Alternatively, the complex amplificate can be formed as End point determination by adding DNA-binding dyes such as Sybrgreen®, ethidium bromide or DAPI and by adding special fluorescence / quencher labeled probes, such as Molecular Beacon® can be detected.  

Of course, the formation of the complex amplificate also as real-time measurement by adding DNA-binding Dyes such as Sybrgreen®, ethidium bromide or DAPI as well by adding special fluorescence / quencher labeled Probes such as Molecular Beacon® and Amplifluorprimer®, can be detected. It can also increase the viscosity of the medium can be determined by the amplificate formed.

If the target is not itself, but a coupled to it Nucleotide sequence that amplifies matrix DNA can Amplification - due to the washing steps - only done if at first the specific one carrying the matrix DNA Coupling probe has bound to the corresponding target. The Target is the nucleotide or Amino acid sequence or the antigen to be detected.

According to the invention, a DNA is under target nucleotide sequence or RNS understood.

For example, enzymes, Antibodies, antigens, peptides, proteins, proteids, receptors in the sense of binding sites and their ligands and their Complexes - with themselves and other substances - proven become.

The target antigen can also be an amino acid sequence or Be a nucleotide sequence or a polysaccharide, a virus Bacterium, a cell of a eukaryote or any other Substance that can be recognized by an antibody.  

According to the invention, DNA-binding and double strand destabilizing enzymes both DNA topoisomerases that contain one or both strands of one DNA double strands cut, restriction endonucleases cut both strands of a double strand, as well Nick enzymes that cut a strand of a double strand as well as helicases that evolve double-stranded DNA, be used. A nick enzyme is preferably used, such as B. N.BstNB I, N.CviQX I, N.CviP II, V.Bch I, V.EcoDcm. In a particularly preferred embodiment, as Nickenzym N.BstNB I use.

As a restriction endonuclease, e.g. B. Eco RI, Hind III or Sac I can be used. However, the matrix DNA in the area of the restriction enzyme recognition site chemically so be modified that only the newly synthesized strand is cut, otherwise the self-amplification of the Matrix DNS is not working.
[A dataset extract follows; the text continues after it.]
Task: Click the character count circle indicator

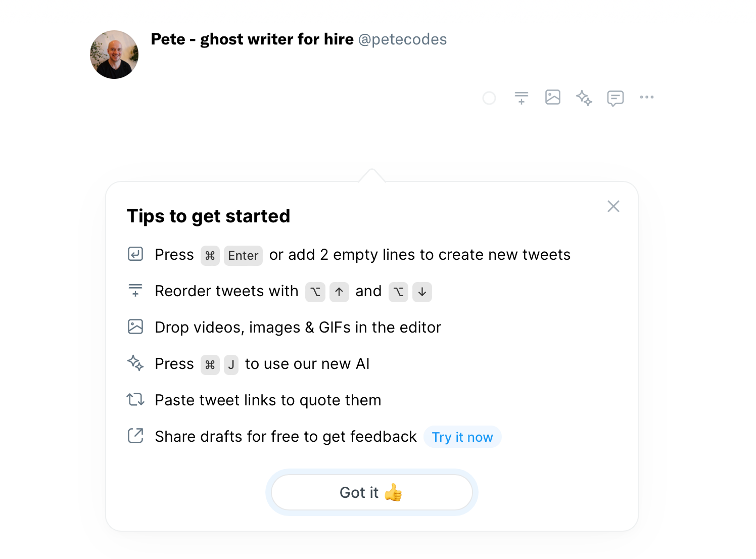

Preferably one Matrix DNA use with methyl groups (methyl matrix DNA) or phosphorothioates (PTO matrix DNA) is modified.

In a preferred embodiment of the invention, the amplification reaction is carried out isothermally, that is to say at a constant temperature in the range from 20 ° -70 ° C., preferably in the range from 30 ° -60 ° C. However, it is also possible to carry out the amplification reaction thermocyclically if the DNA polymerase used is heat-stable (e.g. Vent® (exo ^- ) or Deep Vent® (exo ^- ) DNA polymerase from New England Biolabs, USA).

In a preferred embodiment using N.BstNB I as the double-strand destabilizing enzyme, z. B. the following sequences are used:

Alternatively, an amplificate of the method according to the invention can also be used as the matrix DNA. The addition of primers is then no longer necessary, especially in the case of extremely high amplification dilutions (up to 10 ¹⁰ ).

According to the invention is used as a coupling probe for the detection a nucleotide sequence of a target nucleotide sequence used. This is complete or in a sub-area complementary to a region of the target nucleotide sequence. Hybridization takes place via this complementary sequence of both molecules. The coupling probe becomes covalent or not covalently across one or more biomolecules Matrix DNA bound.  

If the target is an antigen, the coupling probe is on Antibodies, according to the invention under antibodies specific, monoclonal and / or polyclonal antibody is understood. On these, too, is covalent or not covalently the matrix DNA via one or more biomolecules bound.

The coupling probe is used to detect an amino acid sequence a ligand. Under ligand are according to the invention Amino acid sequences, nucleic acid sequences, carbohydrates and / or lipids understood. On the ligand is also covalently or non-covalently via one or more Biomolecules bound the matrix DNA.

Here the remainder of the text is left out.